[Start of section]

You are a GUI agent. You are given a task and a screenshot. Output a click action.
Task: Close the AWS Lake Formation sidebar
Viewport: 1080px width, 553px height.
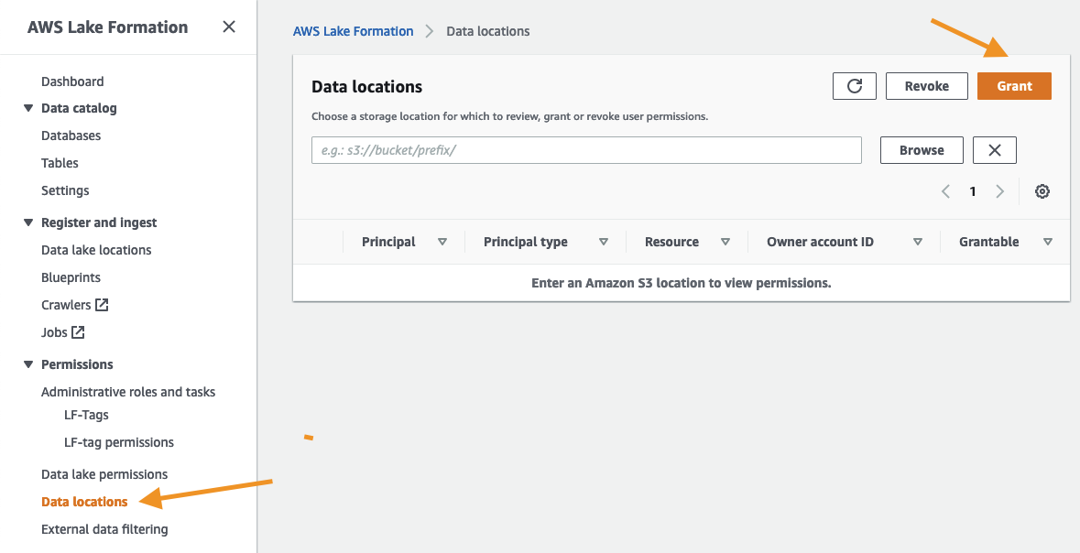coord(229,27)
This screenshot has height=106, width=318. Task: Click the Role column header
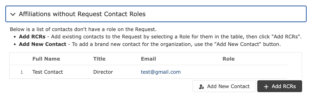point(229,59)
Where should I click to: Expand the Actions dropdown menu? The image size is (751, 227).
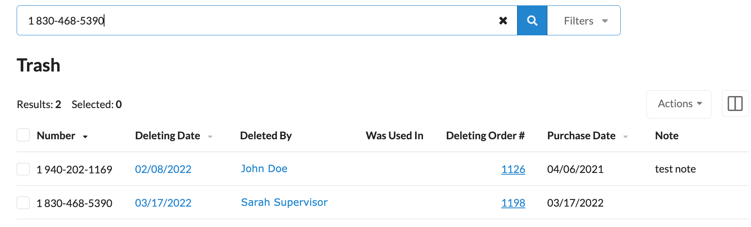pos(679,104)
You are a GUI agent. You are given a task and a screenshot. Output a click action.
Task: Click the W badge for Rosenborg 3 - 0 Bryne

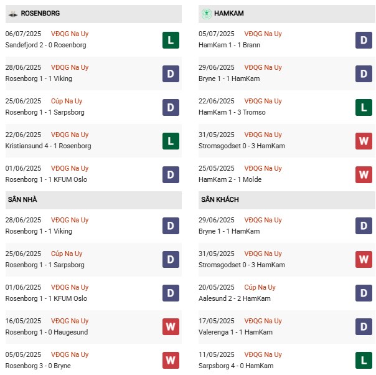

[End of section]

THE TASK. Give back each line above exactly, with pictures dropped.

ANSWER TO THIS EXERCISE.
You are a GUI agent. You are given a task and a screenshot. Output a click action.
Task: Close the AWS Lake Formation sidebar
Viewport: 1080px width, 553px height.
coord(229,27)
This screenshot has height=106, width=318. Task: Click the Role column header
point(229,59)
Where should I click to: Expand the Actions dropdown menu? The image size is (751, 227).
pos(679,104)
You are a GUI agent. You are given a task and a screenshot. Output a click action.
Task: Click the W badge for Rosenborg 3 - 0 Bryne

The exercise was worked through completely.